Posted 19 May 2004 - 04:02 PM

The experts are still working on a fix for this wretched thing.

In the meantime, download the following programs. They prevent much of the crapware from getting into your computer in the first place. They're all free.

Spyware Blaster
IE-Spyad
MVPS Hosts

-- LB
Want to help in the fight against malware? Join the SWI boot camp.

#19 Lucky Cat

Lucky Cat

    Meow?

  • Full Member
  • Pip
  • 94 posts

Posted 19 May 2004 - 11:58 PM

Still no fix...crap :( so many days w/o my comp <_< Anyway Ill install those and thanks for not forgetting about me VashonDude :) I await your response :D

#20 Lucky Cat

Lucky Cat

    Meow?

  • Full Member
  • Pip
  • 94 posts

Posted 22 May 2004 - 02:15 PM

bump
remember me? :( It's been a few days! Is there a fix yet? -_-

#21 VashonDude

VashonDude

    Forum Deity

  • Trusted Advisor
  • PipPipPipPipPip
  • 1,255 posts

Posted 22 May 2004 - 02:58 PM

Still no definite fix yet.

Someone else may take over for me on the fix I had you try earlier (the one where you weren't sure if it was necessary to shut down some files, but I couldn't give you an answer).

-- LB
Want to help in the fight against malware? Join the SWI boot camp.

#22 Lucky Cat

Lucky Cat

    Meow?

  • Full Member
  • Pip
  • 94 posts

Posted 22 May 2004 - 03:06 PM

ahhh I see, okay thanks ^_^ I miss my comp heh >.<

#23 Lucky Cat

Lucky Cat

    Meow?

  • Full Member
  • Pip
  • 94 posts

Posted 24 May 2004 - 04:01 PM

bump? :( Has a solution been found yet? -_-
While Ive been wating Ive been trying other spyware programs. I ran Webroot Spy Sweeper and it seems to have gotten rid of alot of spyware that Ad Aware has missed.

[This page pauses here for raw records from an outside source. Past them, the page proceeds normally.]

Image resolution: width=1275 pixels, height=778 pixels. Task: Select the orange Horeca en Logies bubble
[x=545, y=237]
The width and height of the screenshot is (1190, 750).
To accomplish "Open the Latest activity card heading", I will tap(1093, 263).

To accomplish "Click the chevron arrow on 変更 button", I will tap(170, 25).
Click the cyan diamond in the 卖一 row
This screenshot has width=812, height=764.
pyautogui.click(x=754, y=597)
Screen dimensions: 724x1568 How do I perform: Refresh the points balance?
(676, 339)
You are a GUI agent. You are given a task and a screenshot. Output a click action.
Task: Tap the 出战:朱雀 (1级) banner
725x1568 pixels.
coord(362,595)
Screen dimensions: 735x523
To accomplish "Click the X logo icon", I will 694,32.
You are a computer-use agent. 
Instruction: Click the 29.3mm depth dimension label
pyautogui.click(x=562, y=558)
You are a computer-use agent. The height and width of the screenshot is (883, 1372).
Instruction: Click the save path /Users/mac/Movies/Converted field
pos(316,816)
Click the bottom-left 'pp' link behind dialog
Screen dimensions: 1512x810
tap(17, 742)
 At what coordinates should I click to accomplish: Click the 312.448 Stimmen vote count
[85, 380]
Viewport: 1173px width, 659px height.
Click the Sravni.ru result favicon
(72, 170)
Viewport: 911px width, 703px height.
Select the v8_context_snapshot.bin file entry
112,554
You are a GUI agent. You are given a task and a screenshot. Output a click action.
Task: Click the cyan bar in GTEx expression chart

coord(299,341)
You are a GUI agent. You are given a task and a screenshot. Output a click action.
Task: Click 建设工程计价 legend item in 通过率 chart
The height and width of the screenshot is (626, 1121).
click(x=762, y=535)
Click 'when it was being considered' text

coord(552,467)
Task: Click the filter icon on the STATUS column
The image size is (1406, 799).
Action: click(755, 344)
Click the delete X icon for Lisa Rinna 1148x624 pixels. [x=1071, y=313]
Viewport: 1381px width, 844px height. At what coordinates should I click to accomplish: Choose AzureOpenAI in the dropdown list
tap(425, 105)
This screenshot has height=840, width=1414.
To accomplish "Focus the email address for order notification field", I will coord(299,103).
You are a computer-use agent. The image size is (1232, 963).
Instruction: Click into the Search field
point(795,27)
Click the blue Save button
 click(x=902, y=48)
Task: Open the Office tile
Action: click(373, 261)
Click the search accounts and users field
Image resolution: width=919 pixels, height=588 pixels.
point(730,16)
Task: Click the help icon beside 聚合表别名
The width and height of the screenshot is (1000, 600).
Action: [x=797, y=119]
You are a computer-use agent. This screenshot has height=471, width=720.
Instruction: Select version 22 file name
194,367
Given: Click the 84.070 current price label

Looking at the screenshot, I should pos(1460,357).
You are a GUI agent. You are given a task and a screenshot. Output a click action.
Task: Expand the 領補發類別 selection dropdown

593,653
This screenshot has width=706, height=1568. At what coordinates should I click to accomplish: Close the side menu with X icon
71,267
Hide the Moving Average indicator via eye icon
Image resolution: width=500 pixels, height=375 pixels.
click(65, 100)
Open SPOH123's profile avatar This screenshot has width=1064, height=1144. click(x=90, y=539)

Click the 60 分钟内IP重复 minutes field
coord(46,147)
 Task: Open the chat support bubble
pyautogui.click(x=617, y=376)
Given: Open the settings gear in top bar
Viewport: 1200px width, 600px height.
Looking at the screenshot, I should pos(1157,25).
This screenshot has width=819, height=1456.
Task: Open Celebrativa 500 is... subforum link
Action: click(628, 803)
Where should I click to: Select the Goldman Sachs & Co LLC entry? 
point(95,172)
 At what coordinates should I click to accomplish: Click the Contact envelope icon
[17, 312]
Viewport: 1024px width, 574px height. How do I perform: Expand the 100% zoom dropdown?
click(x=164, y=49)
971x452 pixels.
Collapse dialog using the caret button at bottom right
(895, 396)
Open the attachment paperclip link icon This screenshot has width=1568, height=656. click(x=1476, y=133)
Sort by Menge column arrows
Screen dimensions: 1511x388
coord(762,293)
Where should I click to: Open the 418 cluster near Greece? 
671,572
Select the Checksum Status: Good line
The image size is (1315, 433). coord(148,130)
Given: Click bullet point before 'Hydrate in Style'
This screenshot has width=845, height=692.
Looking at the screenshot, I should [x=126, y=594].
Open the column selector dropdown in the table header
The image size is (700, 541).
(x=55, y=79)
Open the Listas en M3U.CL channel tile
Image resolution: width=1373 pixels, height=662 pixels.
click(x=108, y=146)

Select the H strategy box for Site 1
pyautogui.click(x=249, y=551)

It fixed the windoes media player error I told you about so I dont get that error every time I start up my computer anymore. So now when I scan with Ad Aware and Spy Sweeper they both dont find anything. The only problems that I have left are that I still seem to have Backdoor.HackDefender. I did a virus scan after I ran Spy Sweeper and it found no virus but after I reboot it seems like Backdoor.HackDefender it still there. It was found in C:\windows\hxdefdrv.sys and Norton AntiVirus detected and removed it...but Iam sure it will be there again when I reboot...Also CWShredder and Spybot Search and Destroy are STILL hidden :( So yea those are the only 2 problems left. -_-

Anyone have a solution yet? >.<

Ive been reading up and I see solutions listed on these pages:

http://www.spywarein...p?showtopic=647
http://www.spywarein...p?showtopic=505
http://www.aumha.org/a/parasite.php

Also this solution seems promising:
http://securityrespo...ckdefender.html

Do these situations apply to me? Will they work if I do em? Are they safe to try? Anyone want to guide me through these solutions? Please help me ^__^

Edited by Lucky Cat, 24 May 2004 - 04:56 PM.


#24 Lucky Cat

Lucky Cat

    Meow?

  • Full Member
  • Pip
  • 94 posts

Posted 25 May 2004 - 12:25 PM

bump >.<

#25 VashonDude

VashonDude

    Forum Deity

  • Trusted Advisor
  • PipPipPipPipPip
  • 1,255 posts

Posted 25 May 2004 - 01:44 PM

I'm checking to see if the tool listed on this site will help in any way.

-- LB
Want to help in the fight against malware? Join the SWI boot camp.

#26 Lucky Cat

Lucky Cat

    Meow?

  • Full Member
  • Pip
  • 94 posts

Posted 25 May 2004 - 05:07 PM

maybe...but it says the HackDefender Disabler tool temporarily disables the HackDefender only untill the next reboot...so no real help there -_- whats listed in those threads and the symantec webpage seems like the best bet...

#27 Lucky Cat

Lucky Cat

    Meow?

  • Full Member
  • Pip
  • 94 posts

Posted 26 May 2004 - 03:50 PM

Hacker Defender has been out since March 12, 2003 and theres no fix yet??
help it's been more then a week >.<
bump :(

#28 VashonDude

VashonDude

    Forum Deity

  • Trusted Advisor
  • PipPipPipPipPip
  • 1,255 posts

Posted 26 May 2004 - 04:13 PM

Is it just the one computer on the network that got hit? I may end up having you reformat. From what I can tell, a fix is still being worked on.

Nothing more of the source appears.